Enjoy the conclusion the human owl arrived at after traveling all over the continents and observing four basic ways deaf people were treated.
Click on here for YouTube if the above window is not downloadable in your computer. The videos at the YouTube channel can be enlarged to full screen. Thank you.
(to vlog below is desired but will attempt after the posting of all clips of the next 10 chapters {some 100 more} probably in summer of 2008.)
Deafhood Questions
Deafhood Questions for signing deaf people: Have you ever contemplated what deaf people (like you) had lived in the past? How they have fared in their diverse lives all over the globe and across the span of our past? Have you ever experienced abandonment, within your family, or other realms in your lives? What about containment, with people saying (in various shades), “I’ll take care (of it) for you”? Are you , more or less, assimilated in the hearing society? How would you react if you learned there were and ARE hearing people who kill a deaf adult, a deaf teen, a deaf child, or if detected early, a deaf baby? Do you know anyone who left (”abandon”) deaf children? I was a big brother to a deaf boy whose father abandoned him in South America. Would you advocate a total integration of a deaf child in her/his own family? If so, how? By curing deafness or the family mastering sign language - which one? both?

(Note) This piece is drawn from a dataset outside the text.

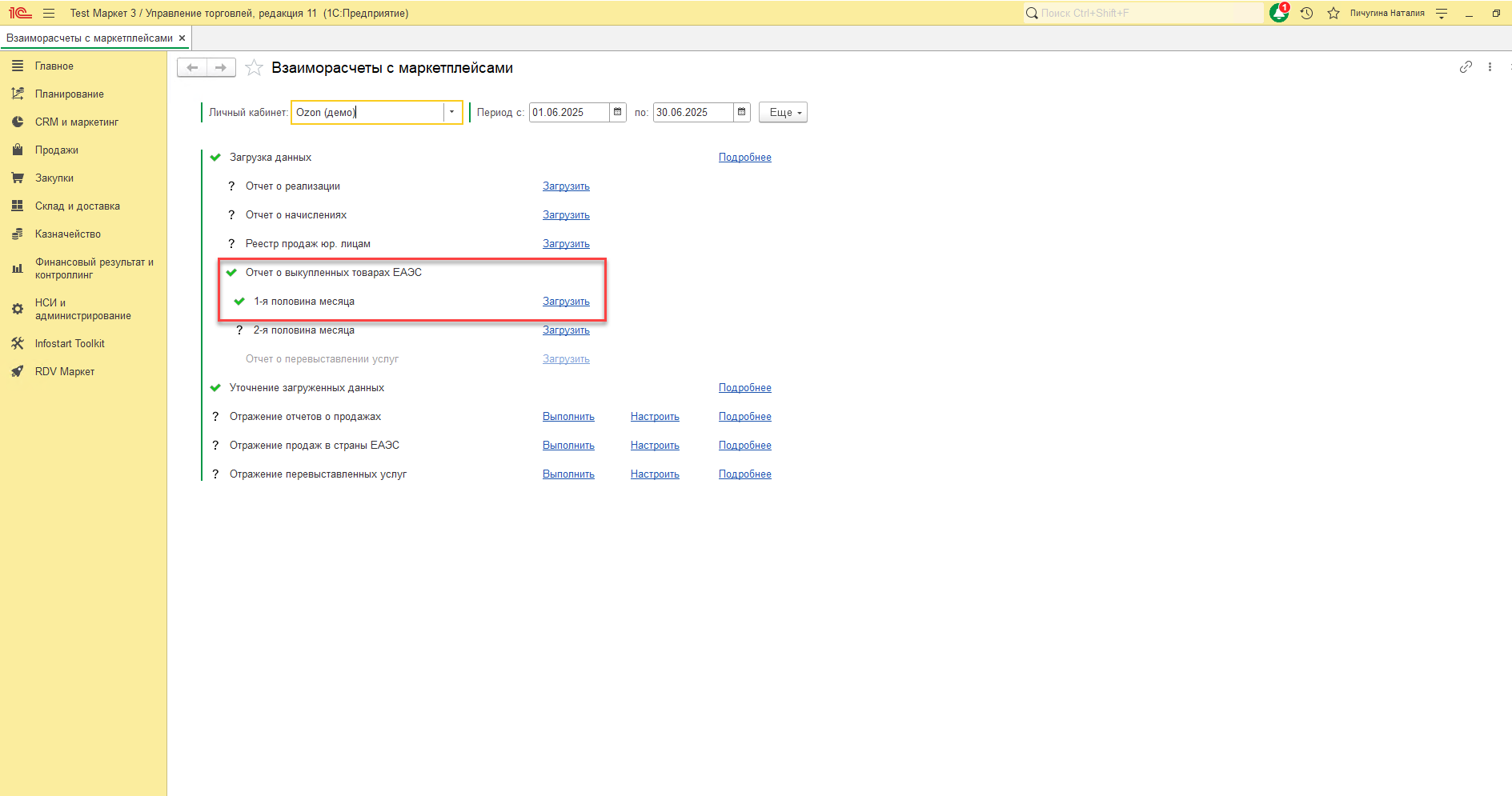The width and height of the screenshot is (1512, 796).
Task: Navigate back with the left arrow
Action: [192, 68]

Deafhood Questions for non-signing deaf people: Do you feel that deaf people should learn how to speak and improve your listening skills are the answers in order to be fully integrated with their hearing families, neighborhoods, and societies? If so, why? If not, why? What about the role of sign language in the whole rationale in your head?
“Deafhood” Questions for signing hearing people: As a person closely associated with deaf people in your lives (ranging from the home to the workplace), what should society try to do to better integrate deaf people within the “hearing” society? Fixing deaf people and/or the hearing world? How much on n/either sides?

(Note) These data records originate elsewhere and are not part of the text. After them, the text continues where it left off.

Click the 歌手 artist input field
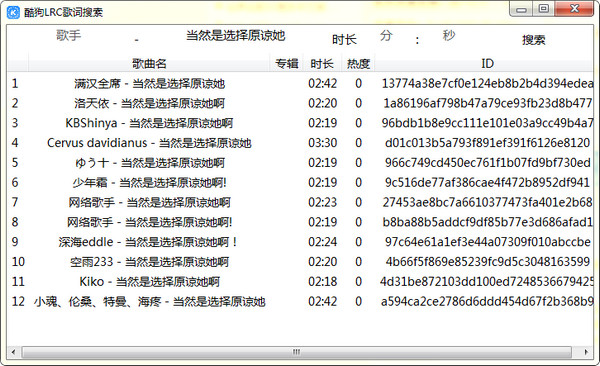point(69,36)
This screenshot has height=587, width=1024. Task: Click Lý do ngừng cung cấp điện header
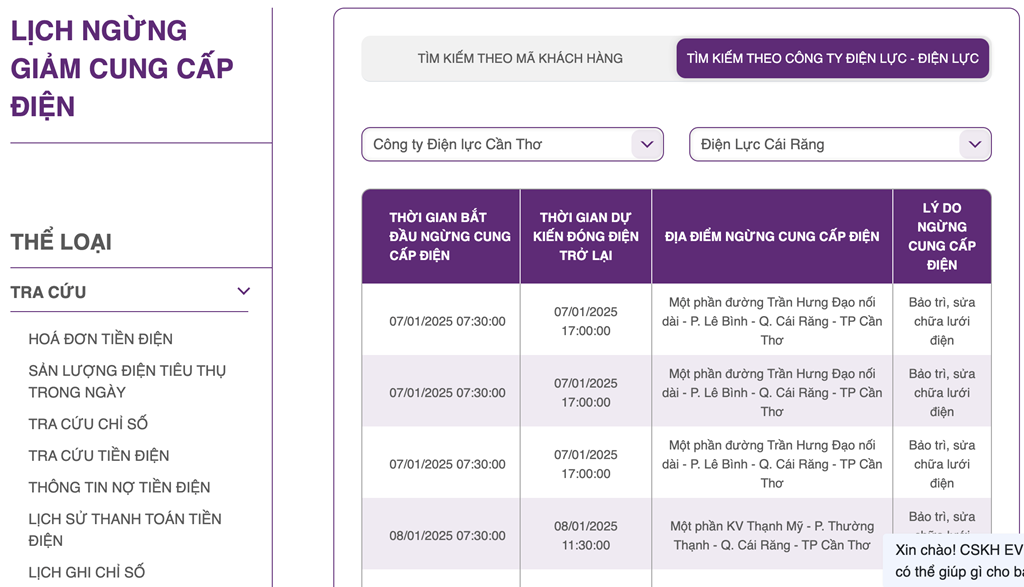tap(941, 236)
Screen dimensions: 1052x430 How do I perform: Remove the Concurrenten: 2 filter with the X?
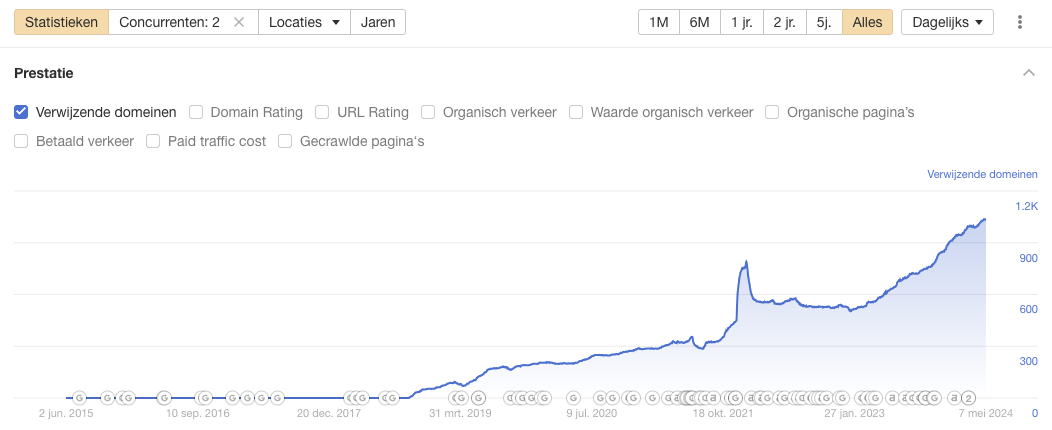point(238,22)
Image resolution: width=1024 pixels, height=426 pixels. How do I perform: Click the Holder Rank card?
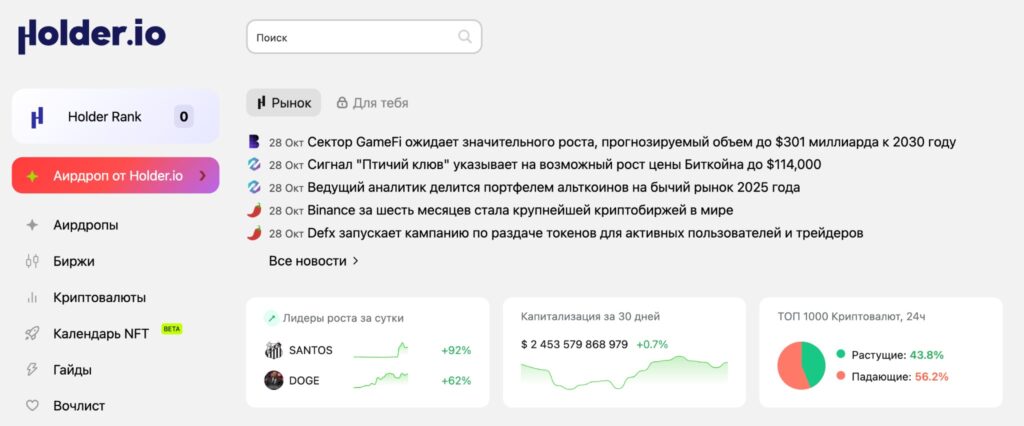[x=115, y=116]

Deaf Questions for non-signing hearing people: When you encounter situations, finding out, for the first time, that someone among your families, friends, neighbors, or in the community/media describe deaf people and sign language - what are the first reactions you have? Nowadays, curiosity prevail but any other? Utter disgust? Morbid fascination? Bewildering ignorannce?
Commentaries
Deaf History Commentary: In this section, the human owl observed the aboriginals of Australia and returns to its birthplace, contemplating on how best next to find/”help” more people like its deaf earth mother. The second chapter is a reflection of the four basic archtypal scenarios of deaf people’s lives before “history”. For examination into each of the 4 archtypal scenarios, please go to deaf history commentary of the last 7 posts (as of now, not yet done). To aid you in your visualization of prehistoric lives, check the two films (listed below) in order to start wondering about the lives of deaf prehistoric people before us. (films, articles, and academic treatises are still guesswork or therorizing - but variously approximate). Like for the rest of humanity, we can not verify our assumptions of the lives of our distant past. Archae Law, the second chapter, is a creative window into the lives of deaf people in those times.
Deaf Studies commentary: The deaf studies reflection of the second chapter is - Deafness in Families and Societies. The interaction between deaf persons and the whole wide world. The cardinal directions (scenarios) the human owl traveled (observed) is, in a way, a framework for categorizing basic relationship patterns for deaf people among their hearing families, friends, and communities. To see the list of myth chapters, stages of deafhood development, deaf history eras, and deaf studies topics, click TOC page at top of this website.
Working Bibliography:
Auel, Jean. Earth’s Children Series: The Clan of the Cave Bear, The Plains of Passage, and The Shelters of the Stone.
Kendon, Adam. 1988. Sign Languages of Aboriginal Australia: Cultural, Semiotic, and Communicative Perspectives. Cambridge: Cambridge University Press.
Quest for Fire, director: Jean-Jacques Annaud, 20th Century Fox, 1982.
The Clan of the Cave Bear, director: Michael Chapman, Warner Bros. 1985.